La prima occorrenza del termine empathy (non a caso virgolettato) per descrivere il processo di contemplazione dell’opera d’arte come rappresentazione dei nostri sentimenti, è accompagnata dalla seguente nota: «Professor James Ward suggests to me this convenient translation of the German Einfühlung [il Professor James Ward mi suggerisce questa efficace traduzione per il tedesco Einfühlung]». Tuttavia, un’ulteriore retrodatazione di empathy, seppur di un solo anno, risulta possibile, e ne dà già conto sempre Lanzoni, che l’ha rinvenuta nel volume XVII, del 1908, della rivista “Mind. A quarterly review of psychology and philosophy”, nella sezione finale, riservata a segnalazioni da periodici filosofici, nel sunto anonimo di un articolo di Frl. Von Renauld dal titolo Ueber reflexive Sympathie, mit besonderer Berücksichtigung der Verpflichtungsfrage (Sulla simpatia riflessiva, con particolare riferimento alla questione dell’obbligazione). Vi si legge, infatti:
We attain to consciousness of the existence of beings analogous to ourselves by way of empathy, which is based mainly upon the impulse of imitation; we communicate and understand ideas by the gradual growth of the speech-function. But communication may be of three kinds: of thoughts (judgments, concepts), of will, and of desire[9] [Raggiungiamo la coscienza dell’esistenza di esseri analoghi a noi stessi attraverso l’empatia, che si basa principalmente sull’impulso dell’imitazione; comunichiamo e capiamo le idee attraverso la crescita graduale della funzione linguistica. Ma la comunicazione può essere di tre tipi: di pensieri (giudizi, concetti), di volontà e di desiderio].
Tale attestazione (sulla cui datazione si potrebbe nutrire qualche dubbio, dato che l’uscita effettiva di un periodico annuale è spesso posteriore di qualche mese rispetto all’anno indicato) non pare del tutto estranea alle due del 1909 di cui si è detto, e anzi sembrerebbe metterle in relazione. Qualora non ci si volesse fermare all’ipotesi poligenetica per la resa del tedesco Einfühlung con empathy da parte di Titchener e Ward, infatti, Lanzoni ha ben notato come, giacché il primo era responsabile editoriale americano di “Mind”, dopo aver ricoperto per anni l’incarico di autore proprio della sezione della rivista destinata alle segnalazioni di periodici filosofici, mentre il secondo aveva un posto nel comitato consultivo del foglio, non solo non si possa escludere, ma si debba anzi considerare oltremodo probabile, la possibilità che i due avessero discusso e condiviso il calco già all’altezza del 1908, essendone, dunque, entrambi onomaturghi. Da non tenere in considerazione, invece, sarebbe l’ulteriore retrodatazione proposta dall’OED sino alla sua seconda edizione (1989), che riportava, s.v. empathy, uno stralcio tratto da Beauty and Ugliness. And other studies in psychological aesthetics (Bellezza e Bruttezza. E altri studi di estetica psicologica) di Vernon Lee, pseudonimo di Violet Paget. In effetti, per quanto l’autrice trascriva, nel suo lavoro del 1912, il brano sottostante, dicendolo tratto da un appunto personale del 20 febbraio 1904 (e a questa data rinviava l’opera lessicografica inglese), Lanzoni, in assenza delle carte in questione all’interno del Fondo Vernon Lee della Miller Library del Colby College, nel Maine, rimarcando la cospicua presenza della figura di Titchener nello studio, ha invitato a considerare quanto meno plausibile l’ipotesi di una «traduzione a posteriori» («retrospective translation») operata in occasione dell’uscita del volume.

— Dati forniti —
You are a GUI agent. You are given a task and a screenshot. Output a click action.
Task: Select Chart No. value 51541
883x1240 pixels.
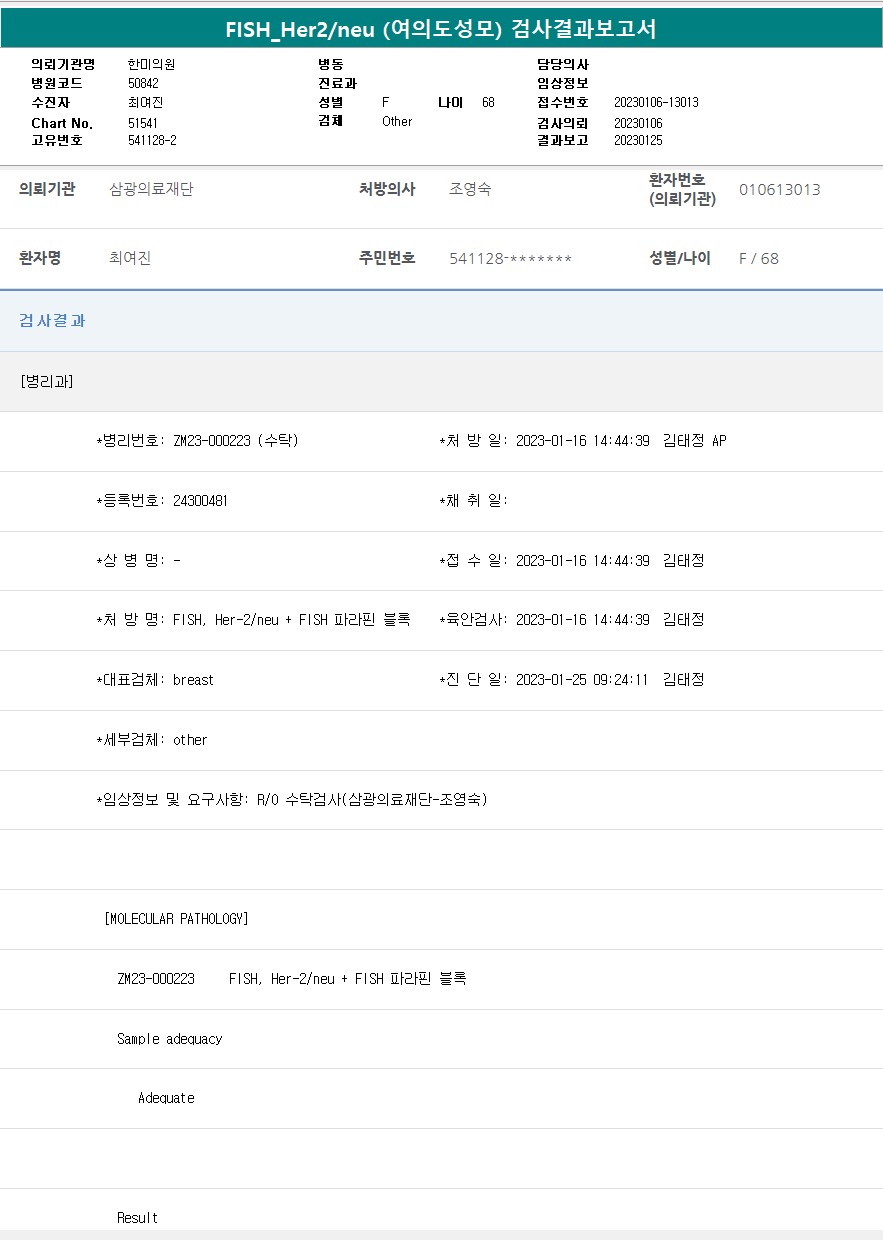tap(143, 123)
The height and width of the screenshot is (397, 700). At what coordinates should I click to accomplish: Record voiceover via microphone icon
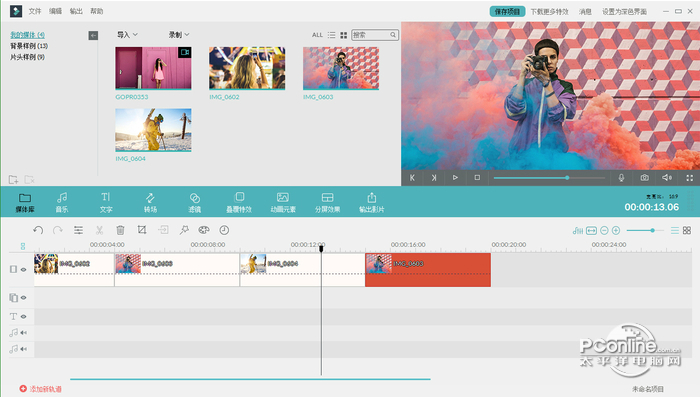(x=621, y=178)
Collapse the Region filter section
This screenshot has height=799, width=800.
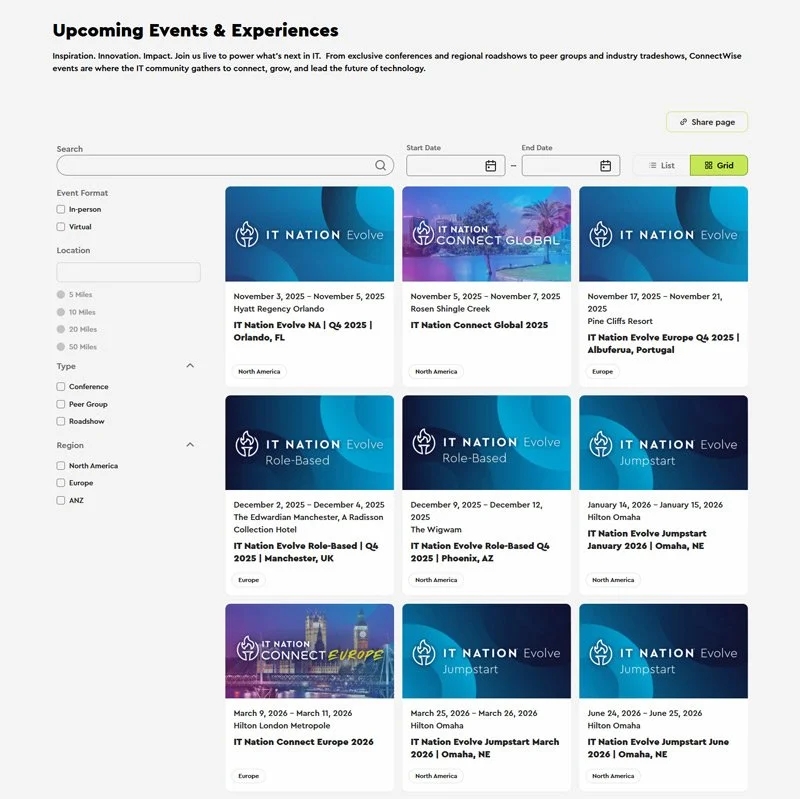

— I tuoi compiti —
**1)** Rispondi a queste domande sul testo sulla storia del termine empathy:
(a) Chi suggerì la traduzione di Einfühlung con empathy, secondo la nota citata?
(b) In quale volume e anno di "Mind" Lanzoni ha trovato l'attestazione di empathy?
(c) Fino a quale edizione l'OED riportava la retrodatazione legata a Vernon Lee?
**2)** Scrivi il seguito del testo sulla storia del termine empathy, a partire dall'ultima frase riportata.

— Risposte ai compiti —
**1)**
(a) Il Professor James Ward.
(b) Nel volume XVII, del 1908.
(c) Fino alla seconda edizione, del 1989.

**2)**
The child, for instance, recognizes in a curtain tassel a shape similar to that of a woman (I speak from personal recollection). But, instead of attributing to this shape merely the act of erecting body and head and spreading out skirts, and then passing on to the aesthetic empathy (Einfühlung), or more properly the aesthetic sympathetic feeling of that act of erecting and spreading, the child at once flies to the acts of which that shape is susceptible actively and passively: dancing, walking, being nursed, dressed, etc., in fact the child thinks of that object as a doll[10] [Il bambino, ad esempio, riconosce in una nappa di una tenda una forma simile a quella di una donna (parlo sulla base di un mio personale ricordo). Ma, invece di attribuire a questa forma semplicemente l’atto di erigere corpo e testa e di far volteggiare le gonne, per poi passare all’empatia estetica (Einfühlung), o più propriamente al sentimento estetico simpatico di quell’atto di erigere e far volteggiare, il bambino subito vola agli atti di cui quella forma è suscettibile attivamente e passivamente: ballare, camminare, essere allattato, vestito, ecc.; in realtà, il bambino pensa quell’oggetto come una bambola].
Per una nuova datazione di empatia (e della sua famiglia lessicale)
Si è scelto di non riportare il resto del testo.